La comunidad «operativa» revelaba a sus nuevos miembros su razón de ser. Los guiaba por el camino de un conocimiento tan esbelto como un arbotante, tan poderoso como una torre, tan sereno como un ábside. Gracias al trabajo de la mano es posible encontrar de nuevo una concordancia con las cosas celestes, celebrar un maridaje con la intención divina y pronunciar una muda plegaria que se materializa en escultura. Un gremial herrador declaraba:
—Se atrofia al hombre si no se le deja decir, llegado el momento, sus estados de ánimo, los movimientos de su espíritu, a lo largo de sus jornadas de trabajo, mediante unos arabescos que se enrollan y se desenrollan bajo la luz, describiendo unos motivos y unos volúmenes o yendo a perderse en ella.
¿Cómo ofrecer la imagen de una aventura humana durante la cual unos «operativos» vivieron con tal intensidad la obra colectiva que se expresaron espontáneamente en la piedra y que su pensamiento creador se tradujo en una catedral? ¿Cómo evocar sus deseos, sus alegrías y sus sufrimientos si no es volviendo a coger sus herramientas simbólicas y penetrando, a nuestra vez, en la cantera para reconstruir lo sagrado disperso por nuestras costumbres mentales? Imaginemos las fiestas de los gremios, los banquetes en honor de la obra terminada, las reuniones de todo tipo que tenían lugar en la casa de Dios con el fin de que santificara a la colectividad; el templo es la piedra angular de una civilización en fiesta que celebra el enlace del Hombre con lo desconocido. Imaginémonos también los misterios representados en los atrios de las iglesias, los ritos durante los que el más humilde se codeaba con el más célebre, donde el sabio y el ignorante se interrogaban juntos sobre el significado de las esculturas. La ciudad, privada de un templo, es gris y triste. Tan pronto como éste se erige, miles de colores centellean sobre sus muros. Al edificarlos, las hermandades transmitían a la población entera una parte de su iniciación.
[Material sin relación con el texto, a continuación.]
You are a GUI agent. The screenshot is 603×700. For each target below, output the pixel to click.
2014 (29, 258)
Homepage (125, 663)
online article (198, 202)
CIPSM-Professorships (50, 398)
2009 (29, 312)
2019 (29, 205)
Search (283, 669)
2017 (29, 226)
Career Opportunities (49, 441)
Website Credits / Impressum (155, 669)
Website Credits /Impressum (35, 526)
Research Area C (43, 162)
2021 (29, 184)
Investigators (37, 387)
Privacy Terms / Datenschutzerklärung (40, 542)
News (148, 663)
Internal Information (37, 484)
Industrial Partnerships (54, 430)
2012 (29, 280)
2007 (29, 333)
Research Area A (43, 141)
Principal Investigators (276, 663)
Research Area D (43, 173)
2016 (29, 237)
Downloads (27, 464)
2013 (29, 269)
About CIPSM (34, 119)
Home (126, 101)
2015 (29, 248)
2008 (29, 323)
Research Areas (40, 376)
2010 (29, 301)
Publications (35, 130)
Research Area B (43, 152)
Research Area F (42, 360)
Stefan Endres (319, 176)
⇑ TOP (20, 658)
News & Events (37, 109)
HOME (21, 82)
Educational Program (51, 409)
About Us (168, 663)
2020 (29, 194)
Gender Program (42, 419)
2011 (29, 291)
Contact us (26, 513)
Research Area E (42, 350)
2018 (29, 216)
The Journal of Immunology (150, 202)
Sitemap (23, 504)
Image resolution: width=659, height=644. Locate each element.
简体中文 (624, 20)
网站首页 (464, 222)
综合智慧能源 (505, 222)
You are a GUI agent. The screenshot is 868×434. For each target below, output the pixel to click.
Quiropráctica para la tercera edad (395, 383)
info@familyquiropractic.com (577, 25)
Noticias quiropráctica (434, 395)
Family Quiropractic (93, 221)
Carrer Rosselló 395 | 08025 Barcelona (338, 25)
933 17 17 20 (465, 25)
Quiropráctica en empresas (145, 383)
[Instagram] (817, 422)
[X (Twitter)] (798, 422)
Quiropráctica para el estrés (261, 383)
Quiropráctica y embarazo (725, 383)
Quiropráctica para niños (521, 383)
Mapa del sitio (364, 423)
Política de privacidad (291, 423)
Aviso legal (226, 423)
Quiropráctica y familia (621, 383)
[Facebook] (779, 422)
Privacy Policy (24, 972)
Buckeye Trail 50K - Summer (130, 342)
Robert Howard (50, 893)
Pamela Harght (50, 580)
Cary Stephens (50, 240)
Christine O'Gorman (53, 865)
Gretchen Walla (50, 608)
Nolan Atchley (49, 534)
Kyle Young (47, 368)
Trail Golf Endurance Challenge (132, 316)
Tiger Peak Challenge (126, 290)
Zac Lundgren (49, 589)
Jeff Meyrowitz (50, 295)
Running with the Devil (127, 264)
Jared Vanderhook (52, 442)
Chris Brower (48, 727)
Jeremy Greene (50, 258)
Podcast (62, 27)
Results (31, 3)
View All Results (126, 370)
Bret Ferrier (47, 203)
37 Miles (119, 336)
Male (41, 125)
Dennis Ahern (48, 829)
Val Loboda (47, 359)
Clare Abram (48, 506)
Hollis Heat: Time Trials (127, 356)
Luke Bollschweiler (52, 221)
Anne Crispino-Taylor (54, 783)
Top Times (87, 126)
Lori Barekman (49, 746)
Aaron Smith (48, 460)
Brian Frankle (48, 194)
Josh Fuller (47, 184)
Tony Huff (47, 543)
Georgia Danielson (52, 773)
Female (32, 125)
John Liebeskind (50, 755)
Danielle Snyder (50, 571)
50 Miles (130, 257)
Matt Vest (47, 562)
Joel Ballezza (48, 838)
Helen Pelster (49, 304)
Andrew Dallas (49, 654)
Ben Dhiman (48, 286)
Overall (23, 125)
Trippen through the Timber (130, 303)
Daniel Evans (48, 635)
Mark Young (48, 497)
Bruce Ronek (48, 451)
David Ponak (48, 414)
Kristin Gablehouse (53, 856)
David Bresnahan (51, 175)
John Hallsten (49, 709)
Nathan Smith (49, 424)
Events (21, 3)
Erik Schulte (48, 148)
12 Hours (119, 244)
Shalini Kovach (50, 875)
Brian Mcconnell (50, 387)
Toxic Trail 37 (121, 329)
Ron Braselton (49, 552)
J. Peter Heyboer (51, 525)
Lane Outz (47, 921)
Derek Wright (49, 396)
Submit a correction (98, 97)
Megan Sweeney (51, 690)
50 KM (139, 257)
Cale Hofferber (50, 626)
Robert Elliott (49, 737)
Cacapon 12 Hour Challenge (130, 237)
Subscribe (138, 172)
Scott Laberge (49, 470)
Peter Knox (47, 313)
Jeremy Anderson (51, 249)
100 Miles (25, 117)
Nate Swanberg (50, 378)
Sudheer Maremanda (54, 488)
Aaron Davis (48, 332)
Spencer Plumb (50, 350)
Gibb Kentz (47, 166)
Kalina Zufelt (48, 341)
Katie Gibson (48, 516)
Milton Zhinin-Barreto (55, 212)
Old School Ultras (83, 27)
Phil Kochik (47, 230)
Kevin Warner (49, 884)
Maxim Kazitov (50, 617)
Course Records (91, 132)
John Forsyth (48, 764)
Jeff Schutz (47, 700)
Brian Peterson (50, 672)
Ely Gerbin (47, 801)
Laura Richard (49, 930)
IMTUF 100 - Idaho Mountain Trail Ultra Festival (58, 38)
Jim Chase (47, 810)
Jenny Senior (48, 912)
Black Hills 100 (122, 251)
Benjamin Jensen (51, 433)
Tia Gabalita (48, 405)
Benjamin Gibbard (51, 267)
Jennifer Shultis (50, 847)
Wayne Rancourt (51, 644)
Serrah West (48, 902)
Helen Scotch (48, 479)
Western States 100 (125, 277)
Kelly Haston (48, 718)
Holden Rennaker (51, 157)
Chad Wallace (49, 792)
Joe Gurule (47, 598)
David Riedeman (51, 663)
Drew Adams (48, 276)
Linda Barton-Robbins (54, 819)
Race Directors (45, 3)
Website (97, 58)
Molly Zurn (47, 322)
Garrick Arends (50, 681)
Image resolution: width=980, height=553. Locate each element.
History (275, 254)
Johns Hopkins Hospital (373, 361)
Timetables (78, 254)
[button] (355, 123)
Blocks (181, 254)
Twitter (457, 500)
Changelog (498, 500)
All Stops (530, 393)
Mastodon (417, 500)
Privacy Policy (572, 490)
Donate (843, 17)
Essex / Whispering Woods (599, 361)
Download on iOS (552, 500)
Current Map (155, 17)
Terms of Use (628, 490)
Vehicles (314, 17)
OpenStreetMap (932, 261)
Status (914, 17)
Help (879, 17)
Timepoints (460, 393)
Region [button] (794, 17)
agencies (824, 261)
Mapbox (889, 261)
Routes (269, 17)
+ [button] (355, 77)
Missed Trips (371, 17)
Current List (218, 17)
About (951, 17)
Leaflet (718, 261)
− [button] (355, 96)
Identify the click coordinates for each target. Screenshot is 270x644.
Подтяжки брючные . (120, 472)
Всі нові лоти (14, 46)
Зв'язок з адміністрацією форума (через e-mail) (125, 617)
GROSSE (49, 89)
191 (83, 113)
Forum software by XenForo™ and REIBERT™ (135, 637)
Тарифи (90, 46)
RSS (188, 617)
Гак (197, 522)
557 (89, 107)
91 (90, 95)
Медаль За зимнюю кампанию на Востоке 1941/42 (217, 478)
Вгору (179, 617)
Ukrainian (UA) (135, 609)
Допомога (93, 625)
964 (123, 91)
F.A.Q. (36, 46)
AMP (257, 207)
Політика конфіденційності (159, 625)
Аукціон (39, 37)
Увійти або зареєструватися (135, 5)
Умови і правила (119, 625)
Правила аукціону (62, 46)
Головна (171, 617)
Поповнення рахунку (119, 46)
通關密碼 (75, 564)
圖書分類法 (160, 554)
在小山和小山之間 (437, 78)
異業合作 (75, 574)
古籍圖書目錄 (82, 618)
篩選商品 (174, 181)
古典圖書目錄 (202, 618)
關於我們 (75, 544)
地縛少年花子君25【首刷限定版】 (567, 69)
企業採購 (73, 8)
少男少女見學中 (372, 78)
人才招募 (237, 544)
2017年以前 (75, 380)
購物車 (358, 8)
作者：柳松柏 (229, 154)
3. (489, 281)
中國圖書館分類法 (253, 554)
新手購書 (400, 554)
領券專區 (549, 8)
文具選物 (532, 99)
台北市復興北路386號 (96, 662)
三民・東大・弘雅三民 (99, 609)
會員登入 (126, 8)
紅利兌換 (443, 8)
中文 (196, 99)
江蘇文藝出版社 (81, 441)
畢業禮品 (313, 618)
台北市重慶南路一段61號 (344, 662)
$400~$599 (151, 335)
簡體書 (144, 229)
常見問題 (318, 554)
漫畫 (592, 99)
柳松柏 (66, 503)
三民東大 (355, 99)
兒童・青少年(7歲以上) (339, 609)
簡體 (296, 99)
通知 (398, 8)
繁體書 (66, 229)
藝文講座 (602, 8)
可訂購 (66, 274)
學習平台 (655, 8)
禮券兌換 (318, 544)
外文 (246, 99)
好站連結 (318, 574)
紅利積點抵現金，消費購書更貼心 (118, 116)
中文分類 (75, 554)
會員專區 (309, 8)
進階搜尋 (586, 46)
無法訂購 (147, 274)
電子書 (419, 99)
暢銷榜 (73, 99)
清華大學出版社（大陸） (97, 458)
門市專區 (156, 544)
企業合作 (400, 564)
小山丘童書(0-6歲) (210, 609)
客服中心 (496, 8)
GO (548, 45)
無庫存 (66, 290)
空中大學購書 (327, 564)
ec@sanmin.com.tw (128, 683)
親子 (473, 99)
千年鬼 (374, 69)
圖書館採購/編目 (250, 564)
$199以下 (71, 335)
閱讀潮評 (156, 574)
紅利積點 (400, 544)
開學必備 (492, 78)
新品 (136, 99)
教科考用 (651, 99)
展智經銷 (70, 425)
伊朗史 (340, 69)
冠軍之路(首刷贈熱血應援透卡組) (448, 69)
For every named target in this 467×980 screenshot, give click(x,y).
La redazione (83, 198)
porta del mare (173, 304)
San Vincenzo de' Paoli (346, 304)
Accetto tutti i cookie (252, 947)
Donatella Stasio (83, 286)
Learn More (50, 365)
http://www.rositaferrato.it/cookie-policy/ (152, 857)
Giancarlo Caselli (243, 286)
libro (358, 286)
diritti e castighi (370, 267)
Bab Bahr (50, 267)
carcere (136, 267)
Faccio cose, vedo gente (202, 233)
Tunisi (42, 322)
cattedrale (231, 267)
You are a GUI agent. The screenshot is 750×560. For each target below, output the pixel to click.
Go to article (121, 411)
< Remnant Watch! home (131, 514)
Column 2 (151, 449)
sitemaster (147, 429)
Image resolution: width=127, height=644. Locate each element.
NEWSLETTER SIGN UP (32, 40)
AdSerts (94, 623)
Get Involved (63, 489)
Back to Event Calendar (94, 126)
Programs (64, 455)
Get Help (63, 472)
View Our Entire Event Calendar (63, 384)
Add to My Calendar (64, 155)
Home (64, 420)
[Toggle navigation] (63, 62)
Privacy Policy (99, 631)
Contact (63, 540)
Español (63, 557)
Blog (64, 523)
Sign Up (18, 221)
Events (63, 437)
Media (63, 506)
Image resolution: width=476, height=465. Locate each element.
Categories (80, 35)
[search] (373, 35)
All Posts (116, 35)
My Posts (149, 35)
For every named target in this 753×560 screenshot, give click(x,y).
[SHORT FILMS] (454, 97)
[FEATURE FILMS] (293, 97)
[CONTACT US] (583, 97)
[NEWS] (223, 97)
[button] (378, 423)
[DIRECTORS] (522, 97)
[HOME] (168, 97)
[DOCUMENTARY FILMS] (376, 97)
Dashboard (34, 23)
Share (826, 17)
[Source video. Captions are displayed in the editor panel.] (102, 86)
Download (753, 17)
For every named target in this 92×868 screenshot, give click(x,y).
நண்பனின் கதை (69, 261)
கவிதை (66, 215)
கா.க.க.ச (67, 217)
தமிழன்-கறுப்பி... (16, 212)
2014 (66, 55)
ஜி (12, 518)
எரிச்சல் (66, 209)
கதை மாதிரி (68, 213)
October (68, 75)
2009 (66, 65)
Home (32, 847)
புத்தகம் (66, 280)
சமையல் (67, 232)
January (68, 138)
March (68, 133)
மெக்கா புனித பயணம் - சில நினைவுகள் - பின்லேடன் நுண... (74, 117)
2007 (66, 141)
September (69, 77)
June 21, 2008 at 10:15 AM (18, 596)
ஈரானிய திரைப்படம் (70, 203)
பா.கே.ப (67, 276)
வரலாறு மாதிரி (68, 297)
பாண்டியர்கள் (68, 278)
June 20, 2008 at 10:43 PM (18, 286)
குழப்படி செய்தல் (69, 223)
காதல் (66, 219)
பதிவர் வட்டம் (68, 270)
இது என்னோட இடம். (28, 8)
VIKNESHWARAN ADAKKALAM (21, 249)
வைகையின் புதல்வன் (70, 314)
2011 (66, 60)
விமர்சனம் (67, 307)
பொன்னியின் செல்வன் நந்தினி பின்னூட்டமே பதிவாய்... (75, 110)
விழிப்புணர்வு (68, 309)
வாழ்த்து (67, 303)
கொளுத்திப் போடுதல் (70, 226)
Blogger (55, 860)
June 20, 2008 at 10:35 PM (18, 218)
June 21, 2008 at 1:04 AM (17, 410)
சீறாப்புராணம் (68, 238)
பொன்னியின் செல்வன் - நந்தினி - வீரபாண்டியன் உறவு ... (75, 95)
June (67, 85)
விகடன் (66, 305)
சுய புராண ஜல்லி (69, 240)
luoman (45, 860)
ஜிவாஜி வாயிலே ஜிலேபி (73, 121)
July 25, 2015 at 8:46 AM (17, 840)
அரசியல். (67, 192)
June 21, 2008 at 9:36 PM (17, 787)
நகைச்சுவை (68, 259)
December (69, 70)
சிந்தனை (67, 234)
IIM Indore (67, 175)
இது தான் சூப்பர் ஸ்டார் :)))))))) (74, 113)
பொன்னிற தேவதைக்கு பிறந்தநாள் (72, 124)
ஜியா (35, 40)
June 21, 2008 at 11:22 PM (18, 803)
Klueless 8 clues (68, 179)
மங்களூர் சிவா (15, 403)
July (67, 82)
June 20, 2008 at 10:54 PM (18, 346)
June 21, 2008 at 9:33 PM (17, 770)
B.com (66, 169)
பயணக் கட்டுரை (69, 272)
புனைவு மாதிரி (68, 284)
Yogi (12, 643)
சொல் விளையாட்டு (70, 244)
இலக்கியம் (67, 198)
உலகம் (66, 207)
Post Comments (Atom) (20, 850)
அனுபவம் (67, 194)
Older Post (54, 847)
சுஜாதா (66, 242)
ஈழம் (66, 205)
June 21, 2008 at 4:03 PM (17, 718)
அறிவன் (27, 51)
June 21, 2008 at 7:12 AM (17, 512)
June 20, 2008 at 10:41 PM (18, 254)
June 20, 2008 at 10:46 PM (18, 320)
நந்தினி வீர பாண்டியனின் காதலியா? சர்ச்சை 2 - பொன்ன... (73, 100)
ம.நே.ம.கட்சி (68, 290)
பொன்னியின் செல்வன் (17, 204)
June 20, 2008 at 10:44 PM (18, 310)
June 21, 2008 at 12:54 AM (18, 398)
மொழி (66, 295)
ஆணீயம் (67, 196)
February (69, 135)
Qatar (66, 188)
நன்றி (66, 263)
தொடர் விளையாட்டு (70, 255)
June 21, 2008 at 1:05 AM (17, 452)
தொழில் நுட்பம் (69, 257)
La vía operativa asegura la redención del artesano. Si respeta los deberes de su cargo, crea el símbolo viviéndolo y encarnándolo en la materia. Semejante práctica equilibra lo absoluto con lo relativo; el primero es una meta permanente, el segundé, la prueba de humildad. Sin duda el escultor no alcanzará nunca la perfección absoluta de la obra, pero trabaja constantemente para conquistarla. Los maestros de obra decían que no basta con comprender la espiritualidad, sino que hay que experimentarla, tocarla con las manos. Luc Benoist resume con frases muy bellas el mensaje de los «Compagnons du Tour de France» sobre este punto:
Si él hombre hace convenientemente su oficio, el oficio hará a su hombre… Haced vosotros mismos a ese hombre completo de los orígenes, esa obra maestra de los últimos días. O más bien, sedlo vosotros mismos. Sólo entonces seréis un compañero consumado.
Con este análisis de las vías «especulativa» y «operativa» y de su indispensable unión terminamos la breve descripción de las disposiciones espirituales y humanas propias de los artesanos medievales. De la Tradición a la actividad de la mano hemos franqueado cierto número de etapas en dirección a las piedras hablantes. Estas disposiciones hubieran quedado en letra muerta si la Edad Media no hubiera dispuesto de una suma de imágenes y símbolos creados durante milenios. Se ha inspirado ampliamente en ese fondo antiguo para poner a punto su vocabulario artístico y su imagen r simbólica del mundo. Desde las pirámides hasta las catedrales se afirma el mismo genio. Por ello hemos de interrogarnos sobre las fuentes del arte medieval y sobre la forma como él las utilizó.